--- Data extract ---

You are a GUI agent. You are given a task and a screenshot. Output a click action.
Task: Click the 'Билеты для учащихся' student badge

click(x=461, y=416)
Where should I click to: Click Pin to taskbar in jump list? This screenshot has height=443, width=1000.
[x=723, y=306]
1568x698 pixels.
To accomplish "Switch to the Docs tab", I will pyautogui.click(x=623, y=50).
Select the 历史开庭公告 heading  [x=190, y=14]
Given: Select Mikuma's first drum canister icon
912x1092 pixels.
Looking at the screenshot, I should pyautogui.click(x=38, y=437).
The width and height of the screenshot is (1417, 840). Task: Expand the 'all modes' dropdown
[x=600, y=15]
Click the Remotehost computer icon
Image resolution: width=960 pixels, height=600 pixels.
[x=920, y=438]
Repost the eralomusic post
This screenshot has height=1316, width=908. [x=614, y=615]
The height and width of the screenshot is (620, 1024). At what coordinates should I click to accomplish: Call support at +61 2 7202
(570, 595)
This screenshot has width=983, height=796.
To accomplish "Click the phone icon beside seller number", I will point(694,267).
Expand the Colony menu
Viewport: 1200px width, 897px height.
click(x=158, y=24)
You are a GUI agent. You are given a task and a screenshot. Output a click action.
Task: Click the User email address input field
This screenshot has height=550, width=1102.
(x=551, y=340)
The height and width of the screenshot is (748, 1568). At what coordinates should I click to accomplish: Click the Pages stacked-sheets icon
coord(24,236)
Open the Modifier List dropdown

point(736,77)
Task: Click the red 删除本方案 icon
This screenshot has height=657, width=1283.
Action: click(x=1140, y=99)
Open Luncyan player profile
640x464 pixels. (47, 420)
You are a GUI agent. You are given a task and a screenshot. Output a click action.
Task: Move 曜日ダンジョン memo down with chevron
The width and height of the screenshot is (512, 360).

---

Copy out the lines of the data where the string "Select" occurs.

**Solved exercise:**
Select the 历史开庭公告 heading  [x=190, y=14]
Given: Select Mikuma's first drum canister icon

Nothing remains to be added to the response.